SUO: RE: Re: Logic & Programming Languages
This response seems a little harsh, Seth was clearly talking about
identification rather than identity (in its strict sense). So substitute
"the epistemological problem of identification" as appropriate. Perhaps FOL
is nothing but mere mathematical jiggling without some connection
(presumably epistemic) to the real world? John was arguing (more or less)
that any intelligence that 'worked' on reasoning would converge on FOL, as
this is fundamental system underlying everything, Seth (more or less) doubts
the universality of this, and at present I can't think of a strong counter
to the subjectivity argument. What's your opinion?
>[mailto:email@example.com]On Behalf Of
>Sent: 02 August 2001 20:50
>To: Seth Russell
>Cc: IEEE Standard Upper Ontology List
>Subject: SUO: Re: Logic & Programming Languages
>> Danny, I think you have put your finger on the biggest problem with the
>> notion that FOL was 'standardized by a higher authority'.
>Logic is based
>> on identity; but identity is relative to the observer and the observer's
>> context. Frequently the more detailed and precise we attempt to identify
>> something, the more we realize its identity is dependant on our
>> evaluations and are not objectively on the thing itself.

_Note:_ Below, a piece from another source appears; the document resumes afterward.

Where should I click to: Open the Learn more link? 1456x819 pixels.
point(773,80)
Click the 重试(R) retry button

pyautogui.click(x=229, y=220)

>Seth, you really ought to learn some logic before you start theorizing
>about it. Be that as it may, (a) the theory of identity is only one small
>(but important) part of predicate logic; to say logic is "based on"
>identity is rather badly mistaken. And anyway, (b) you are not even
>talking about the logical notion of identity but (near as I can tell) the
>epistemological problem of identification.